### Available records
=====

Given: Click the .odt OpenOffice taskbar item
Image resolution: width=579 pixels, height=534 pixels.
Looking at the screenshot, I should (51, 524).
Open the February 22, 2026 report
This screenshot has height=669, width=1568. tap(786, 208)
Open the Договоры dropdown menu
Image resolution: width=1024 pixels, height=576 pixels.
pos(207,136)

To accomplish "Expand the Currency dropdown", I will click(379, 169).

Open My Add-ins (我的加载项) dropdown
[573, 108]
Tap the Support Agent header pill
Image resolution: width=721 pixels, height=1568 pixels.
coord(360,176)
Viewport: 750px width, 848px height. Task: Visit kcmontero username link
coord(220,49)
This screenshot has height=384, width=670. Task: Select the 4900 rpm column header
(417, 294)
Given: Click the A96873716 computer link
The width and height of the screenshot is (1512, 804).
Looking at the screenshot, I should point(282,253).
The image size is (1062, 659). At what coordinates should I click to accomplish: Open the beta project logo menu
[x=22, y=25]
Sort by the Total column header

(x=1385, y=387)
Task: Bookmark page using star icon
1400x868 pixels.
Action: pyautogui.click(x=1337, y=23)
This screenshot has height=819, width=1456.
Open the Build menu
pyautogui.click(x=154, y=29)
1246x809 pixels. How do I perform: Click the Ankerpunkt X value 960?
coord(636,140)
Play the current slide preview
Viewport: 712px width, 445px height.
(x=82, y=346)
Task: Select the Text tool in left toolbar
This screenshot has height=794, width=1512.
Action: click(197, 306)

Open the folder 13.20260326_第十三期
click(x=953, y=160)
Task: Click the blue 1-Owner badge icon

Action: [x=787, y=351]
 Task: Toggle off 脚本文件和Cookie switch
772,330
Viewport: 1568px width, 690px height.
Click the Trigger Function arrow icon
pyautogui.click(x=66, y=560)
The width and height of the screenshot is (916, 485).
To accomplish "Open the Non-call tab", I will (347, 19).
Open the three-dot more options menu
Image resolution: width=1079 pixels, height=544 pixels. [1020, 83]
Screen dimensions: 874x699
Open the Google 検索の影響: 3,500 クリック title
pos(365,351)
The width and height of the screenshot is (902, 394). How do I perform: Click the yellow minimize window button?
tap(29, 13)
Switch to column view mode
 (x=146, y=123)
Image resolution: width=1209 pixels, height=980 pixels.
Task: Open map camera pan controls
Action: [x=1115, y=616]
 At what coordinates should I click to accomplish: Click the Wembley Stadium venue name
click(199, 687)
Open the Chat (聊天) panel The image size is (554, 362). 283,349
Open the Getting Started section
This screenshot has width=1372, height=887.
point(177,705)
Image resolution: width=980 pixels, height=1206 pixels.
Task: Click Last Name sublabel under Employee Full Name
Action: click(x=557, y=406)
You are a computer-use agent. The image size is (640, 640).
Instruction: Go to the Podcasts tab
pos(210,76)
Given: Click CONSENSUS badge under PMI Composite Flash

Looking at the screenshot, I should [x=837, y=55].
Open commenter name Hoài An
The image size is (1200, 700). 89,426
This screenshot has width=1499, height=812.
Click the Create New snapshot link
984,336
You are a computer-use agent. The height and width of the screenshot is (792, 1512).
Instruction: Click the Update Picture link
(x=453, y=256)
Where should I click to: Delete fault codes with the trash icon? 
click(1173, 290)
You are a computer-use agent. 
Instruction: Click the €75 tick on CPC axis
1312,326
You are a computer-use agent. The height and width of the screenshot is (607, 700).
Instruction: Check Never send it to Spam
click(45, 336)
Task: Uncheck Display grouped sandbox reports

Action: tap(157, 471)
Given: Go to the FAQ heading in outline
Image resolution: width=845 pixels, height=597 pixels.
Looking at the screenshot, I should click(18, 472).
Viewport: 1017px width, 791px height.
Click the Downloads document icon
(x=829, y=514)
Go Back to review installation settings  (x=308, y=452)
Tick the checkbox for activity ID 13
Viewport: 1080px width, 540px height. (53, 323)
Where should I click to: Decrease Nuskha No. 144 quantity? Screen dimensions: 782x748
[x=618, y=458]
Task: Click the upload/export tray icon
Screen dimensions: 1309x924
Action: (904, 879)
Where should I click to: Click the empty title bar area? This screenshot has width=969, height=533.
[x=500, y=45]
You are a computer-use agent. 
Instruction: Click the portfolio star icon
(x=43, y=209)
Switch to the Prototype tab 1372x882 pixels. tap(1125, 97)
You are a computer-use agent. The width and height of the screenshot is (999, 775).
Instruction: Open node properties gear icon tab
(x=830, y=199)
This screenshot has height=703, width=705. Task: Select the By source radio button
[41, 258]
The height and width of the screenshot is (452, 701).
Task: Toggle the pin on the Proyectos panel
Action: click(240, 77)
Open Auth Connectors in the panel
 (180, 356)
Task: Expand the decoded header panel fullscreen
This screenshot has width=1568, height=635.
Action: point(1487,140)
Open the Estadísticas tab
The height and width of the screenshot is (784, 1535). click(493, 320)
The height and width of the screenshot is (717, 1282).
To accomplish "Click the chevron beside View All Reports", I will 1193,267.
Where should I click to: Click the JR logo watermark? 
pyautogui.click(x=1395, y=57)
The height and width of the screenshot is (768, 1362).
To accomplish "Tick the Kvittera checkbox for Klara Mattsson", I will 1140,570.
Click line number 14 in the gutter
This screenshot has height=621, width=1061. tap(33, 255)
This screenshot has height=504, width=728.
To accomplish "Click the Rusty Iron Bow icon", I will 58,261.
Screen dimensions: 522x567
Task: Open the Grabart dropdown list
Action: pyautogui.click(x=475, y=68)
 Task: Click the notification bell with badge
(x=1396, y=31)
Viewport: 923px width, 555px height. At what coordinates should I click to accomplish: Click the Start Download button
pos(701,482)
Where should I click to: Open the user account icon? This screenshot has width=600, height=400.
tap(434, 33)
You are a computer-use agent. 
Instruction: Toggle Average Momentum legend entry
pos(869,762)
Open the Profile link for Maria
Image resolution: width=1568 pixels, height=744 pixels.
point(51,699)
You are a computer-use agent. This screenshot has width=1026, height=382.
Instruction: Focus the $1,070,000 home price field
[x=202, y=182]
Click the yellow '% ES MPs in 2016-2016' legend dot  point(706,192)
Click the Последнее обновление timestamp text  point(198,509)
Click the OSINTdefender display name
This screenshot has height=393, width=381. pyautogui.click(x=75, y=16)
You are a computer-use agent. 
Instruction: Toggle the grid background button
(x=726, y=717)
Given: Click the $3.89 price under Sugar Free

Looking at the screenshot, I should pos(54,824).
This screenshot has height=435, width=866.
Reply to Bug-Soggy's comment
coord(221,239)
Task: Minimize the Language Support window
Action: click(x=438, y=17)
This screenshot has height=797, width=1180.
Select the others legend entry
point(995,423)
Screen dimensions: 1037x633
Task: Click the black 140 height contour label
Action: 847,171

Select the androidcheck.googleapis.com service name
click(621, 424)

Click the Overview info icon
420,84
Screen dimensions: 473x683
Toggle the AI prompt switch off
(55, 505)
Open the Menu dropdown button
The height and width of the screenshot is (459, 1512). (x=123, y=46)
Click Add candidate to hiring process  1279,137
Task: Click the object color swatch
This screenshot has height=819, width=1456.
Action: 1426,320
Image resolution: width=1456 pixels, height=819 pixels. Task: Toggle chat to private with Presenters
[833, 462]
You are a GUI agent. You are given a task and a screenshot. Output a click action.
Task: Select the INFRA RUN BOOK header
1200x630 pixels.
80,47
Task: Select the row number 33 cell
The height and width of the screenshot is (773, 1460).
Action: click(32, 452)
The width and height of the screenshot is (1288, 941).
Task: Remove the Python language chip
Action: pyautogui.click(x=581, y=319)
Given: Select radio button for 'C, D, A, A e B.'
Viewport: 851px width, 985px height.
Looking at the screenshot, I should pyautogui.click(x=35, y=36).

=====

### What you are asked to do
Could you copy every one of the lines above character for character, changing nothing?

### Expected output
Given: Click the .odt OpenOffice taskbar item
Image resolution: width=579 pixels, height=534 pixels.
Looking at the screenshot, I should (51, 524).
Open the February 22, 2026 report
This screenshot has height=669, width=1568. tap(786, 208)
Open the Договоры dropdown menu
Image resolution: width=1024 pixels, height=576 pixels.
pos(207,136)

To accomplish "Expand the Currency dropdown", I will click(379, 169).

Open My Add-ins (我的加载项) dropdown
[573, 108]
Tap the Support Agent header pill
Image resolution: width=721 pixels, height=1568 pixels.
coord(360,176)
Viewport: 750px width, 848px height. Task: Visit kcmontero username link
coord(220,49)
This screenshot has height=384, width=670. Task: Select the 4900 rpm column header
(417, 294)
Given: Click the A96873716 computer link
The width and height of the screenshot is (1512, 804).
Looking at the screenshot, I should point(282,253).
The image size is (1062, 659). At what coordinates should I click to accomplish: Open the beta project logo menu
[x=22, y=25]
Sort by the Total column header

(x=1385, y=387)
Task: Bookmark page using star icon
1400x868 pixels.
Action: pyautogui.click(x=1337, y=23)
This screenshot has height=819, width=1456.
Open the Build menu
pyautogui.click(x=154, y=29)
1246x809 pixels. How do I perform: Click the Ankerpunkt X value 960?
coord(636,140)
Play the current slide preview
Viewport: 712px width, 445px height.
(x=82, y=346)
Task: Select the Text tool in left toolbar
This screenshot has height=794, width=1512.
Action: click(197, 306)

Open the folder 13.20260326_第十三期
click(x=953, y=160)
Task: Click the blue 1-Owner badge icon

Action: [x=787, y=351]
 Task: Toggle off 脚本文件和Cookie switch
772,330
Viewport: 1568px width, 690px height.
Click the Trigger Function arrow icon
pyautogui.click(x=66, y=560)
The width and height of the screenshot is (916, 485).
To accomplish "Open the Non-call tab", I will (347, 19).
Open the three-dot more options menu
Image resolution: width=1079 pixels, height=544 pixels. [1020, 83]
Screen dimensions: 874x699
Open the Google 検索の影響: 3,500 クリック title
pos(365,351)
The width and height of the screenshot is (902, 394). How do I perform: Click the yellow minimize window button?
tap(29, 13)
Switch to column view mode
 (x=146, y=123)
Image resolution: width=1209 pixels, height=980 pixels.
Task: Open map camera pan controls
Action: [x=1115, y=616]
 At what coordinates should I click to accomplish: Click the Wembley Stadium venue name
click(199, 687)
Open the Chat (聊天) panel The image size is (554, 362). 283,349
Open the Getting Started section
This screenshot has width=1372, height=887.
point(177,705)
Image resolution: width=980 pixels, height=1206 pixels.
Task: Click Last Name sublabel under Employee Full Name
Action: click(x=557, y=406)
You are a computer-use agent. The image size is (640, 640).
Instruction: Go to the Podcasts tab
pos(210,76)
Given: Click CONSENSUS badge under PMI Composite Flash

Looking at the screenshot, I should [x=837, y=55].
Open commenter name Hoài An
The image size is (1200, 700). 89,426
This screenshot has width=1499, height=812.
Click the Create New snapshot link
984,336
You are a computer-use agent. The height and width of the screenshot is (792, 1512).
Instruction: Click the Update Picture link
(x=453, y=256)
Where should I click to: Delete fault codes with the trash icon? 
click(1173, 290)
You are a computer-use agent. 
Instruction: Click the €75 tick on CPC axis
1312,326
You are a computer-use agent. The height and width of the screenshot is (607, 700).
Instruction: Check Never send it to Spam
click(45, 336)
Task: Uncheck Display grouped sandbox reports

Action: tap(157, 471)
Given: Go to the FAQ heading in outline
Image resolution: width=845 pixels, height=597 pixels.
Looking at the screenshot, I should click(18, 472).
Viewport: 1017px width, 791px height.
Click the Downloads document icon
(x=829, y=514)
Go Back to review installation settings  (x=308, y=452)
Tick the checkbox for activity ID 13
Viewport: 1080px width, 540px height. (53, 323)
Where should I click to: Decrease Nuskha No. 144 quantity? Screen dimensions: 782x748
[x=618, y=458]
Task: Click the upload/export tray icon
Screen dimensions: 1309x924
Action: (904, 879)
Where should I click to: Click the empty title bar area? This screenshot has width=969, height=533.
[x=500, y=45]
You are a computer-use agent. 
Instruction: Click the portfolio star icon
(x=43, y=209)
Switch to the Prototype tab 1372x882 pixels. tap(1125, 97)
You are a computer-use agent. The width and height of the screenshot is (999, 775).
Instruction: Open node properties gear icon tab
(x=830, y=199)
This screenshot has height=703, width=705. Task: Select the By source radio button
[41, 258]
The height and width of the screenshot is (452, 701).
Task: Toggle the pin on the Proyectos panel
Action: click(240, 77)
Open Auth Connectors in the panel
 (180, 356)
Task: Expand the decoded header panel fullscreen
This screenshot has width=1568, height=635.
Action: point(1487,140)
Open the Estadísticas tab
The height and width of the screenshot is (784, 1535). click(493, 320)
The height and width of the screenshot is (717, 1282).
To accomplish "Click the chevron beside View All Reports", I will 1193,267.
Where should I click to: Click the JR logo watermark? 
pyautogui.click(x=1395, y=57)
The height and width of the screenshot is (768, 1362).
To accomplish "Tick the Kvittera checkbox for Klara Mattsson", I will 1140,570.
Click line number 14 in the gutter
This screenshot has height=621, width=1061. tap(33, 255)
This screenshot has height=504, width=728.
To accomplish "Click the Rusty Iron Bow icon", I will 58,261.
Screen dimensions: 522x567
Task: Open the Grabart dropdown list
Action: pyautogui.click(x=475, y=68)
 Task: Click the notification bell with badge
(x=1396, y=31)
Viewport: 923px width, 555px height. At what coordinates should I click to accomplish: Click the Start Download button
pos(701,482)
Where should I click to: Open the user account icon? This screenshot has width=600, height=400.
tap(434, 33)
You are a computer-use agent. 
Instruction: Toggle Average Momentum legend entry
pos(869,762)
Open the Profile link for Maria
Image resolution: width=1568 pixels, height=744 pixels.
point(51,699)
You are a computer-use agent. This screenshot has width=1026, height=382.
Instruction: Focus the $1,070,000 home price field
[x=202, y=182]
Click the yellow '% ES MPs in 2016-2016' legend dot  point(706,192)
Click the Последнее обновление timestamp text  point(198,509)
Click the OSINTdefender display name
This screenshot has height=393, width=381. pyautogui.click(x=75, y=16)
You are a computer-use agent. 
Instruction: Toggle the grid background button
(x=726, y=717)
Given: Click the $3.89 price under Sugar Free

Looking at the screenshot, I should pos(54,824).
This screenshot has height=435, width=866.
Reply to Bug-Soggy's comment
coord(221,239)
Task: Minimize the Language Support window
Action: click(x=438, y=17)
This screenshot has height=797, width=1180.
Select the others legend entry
point(995,423)
Screen dimensions: 1037x633
Task: Click the black 140 height contour label
Action: 847,171

Select the androidcheck.googleapis.com service name
click(621, 424)

Click the Overview info icon
420,84
Screen dimensions: 473x683
Toggle the AI prompt switch off
(55, 505)
Open the Menu dropdown button
The height and width of the screenshot is (459, 1512). (x=123, y=46)
Click Add candidate to hiring process  1279,137
Task: Click the object color swatch
This screenshot has height=819, width=1456.
Action: 1426,320
Image resolution: width=1456 pixels, height=819 pixels. Task: Toggle chat to private with Presenters
[833, 462]
You are a GUI agent. You are given a task and a screenshot. Output a click action.
Task: Select the INFRA RUN BOOK header
1200x630 pixels.
80,47
Task: Select the row number 33 cell
The height and width of the screenshot is (773, 1460).
Action: click(32, 452)
The width and height of the screenshot is (1288, 941).
Task: Remove the Python language chip
Action: pyautogui.click(x=581, y=319)
Given: Select radio button for 'C, D, A, A e B.'
Viewport: 851px width, 985px height.
Looking at the screenshot, I should pyautogui.click(x=35, y=36).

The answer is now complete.